Джорах поморщился и поднял с дощатой лежанки изогнутой дугой поскребок.
— Не все стараются, как хотелось бы. — Он провёл серебряной дугой от плеча до локтя, соскребая с распаренной кожи масло. — Даарио назначили мастером над драконами. Велика забота! Они сидят под замком, а он улыбки сахарные бросает и в ус не дует. Ланнистер с лекарями лясы точит. А что делать мне с полупустою казной? Ещё и вечные просители, которые утверждают, что их детей пожрал Дрогон! Тащат и тащат детские кости. Монеты за их слёзы льются рекой.
Слуга опустил ножницы и поднял перед сиром Барристаном небольшое овальное зеркало в резной оправе.
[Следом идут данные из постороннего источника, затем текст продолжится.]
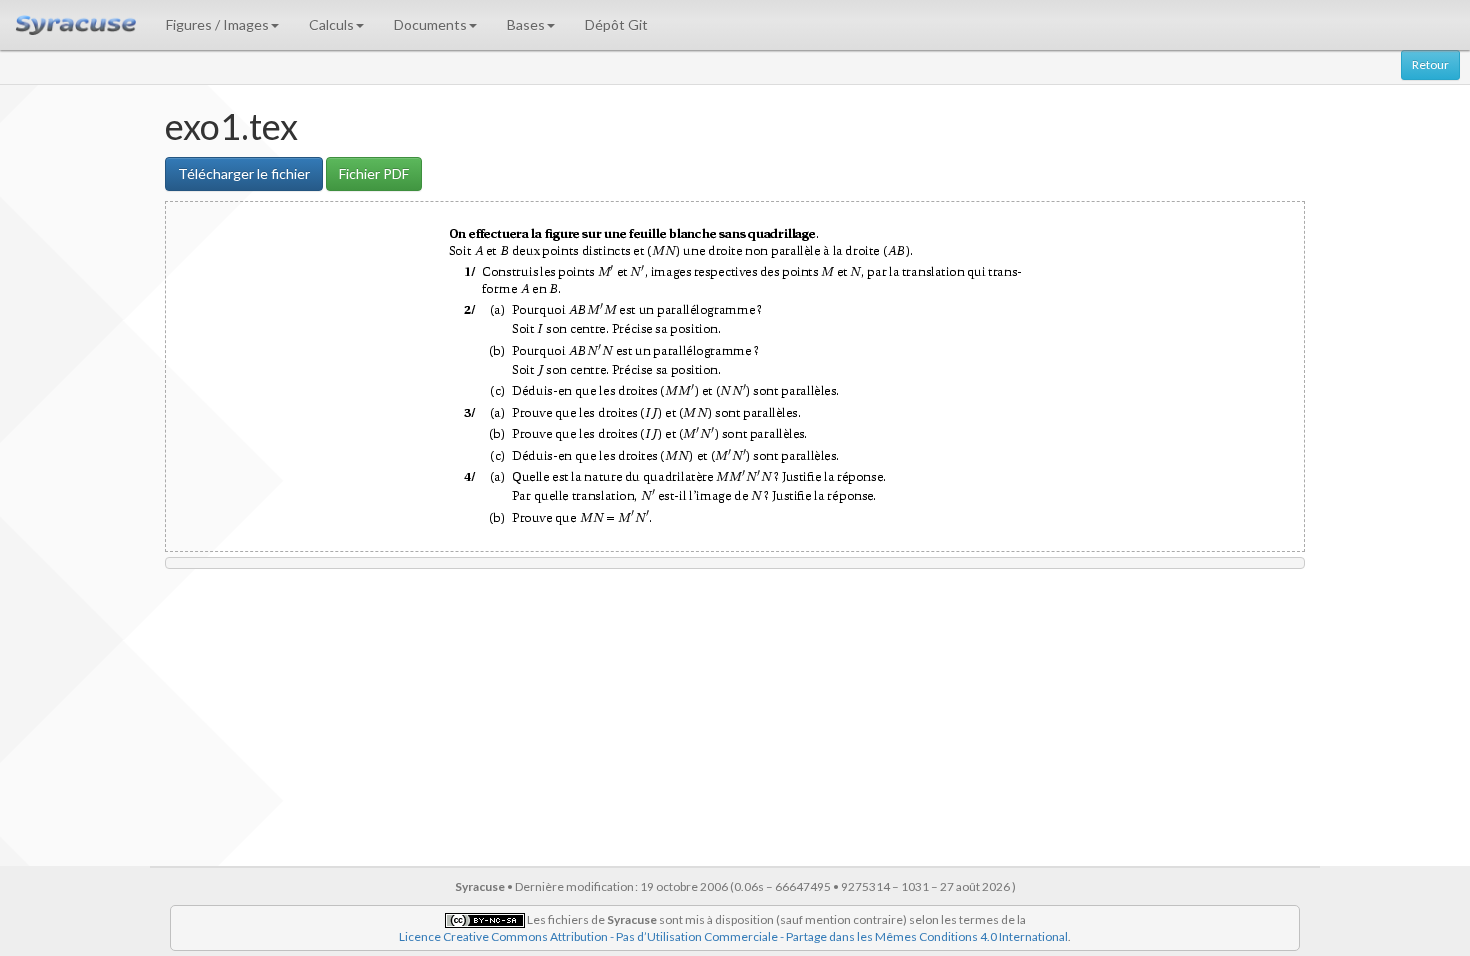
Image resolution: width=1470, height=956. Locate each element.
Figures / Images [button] (217, 24)
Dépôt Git (616, 24)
Селми покрутил головой из стороны в сторону, придирчиво оценивая работу, и, удовлетворившись, кивком отпустил мальчика.
— А что делали на холодном Севере, чтобы пополнять её? В твоих руках был весь Медвежий остров.
— В моих руках всё пошло прахом... — Мормонт с досадой поморщился. — Пытаясь свести концы с концами, я нарушил закон. Горстку пойманных браконьеров хотел продать работорговцу из Тироша. Решил, что Стена, что карьеры — всё едино. За это меня приговорили к казни, пришлось податься в бега. Не в те руки наша королева доверила почти пустую казну. Хоть слезами её наполняй...
Он опустил поскребок и с тупой болью уставился на свои медвежьи, покрытые мыльными разводами ладони.
— Попробуй осторожно поговорить с Ланнистером. Спиной бы я к нему не повернулся. Но чести ради стоит признать, что нет им равным в добывании золота.
— И что сможет сделать дарёный пленник? — Джорах возмущённо фыркнул. — Разве что молва не врёт, и Ланнистеры действительно гадят золотом. Думаешь, стоит проверить его ночной горшок?
На влажное от пара плечо Гериона легла широкая мужская ладонь. Он обернулся и столкнулся взглядом с хищно улыбающимся Даарио.
— Шпионов без штанов я ещё не ловил, — прошептал на валирийском наёмник. Герион подивился тому, что он говорил шёпотом, словно давая ему шанс оправдаться, не собираясь его выдавать сразу.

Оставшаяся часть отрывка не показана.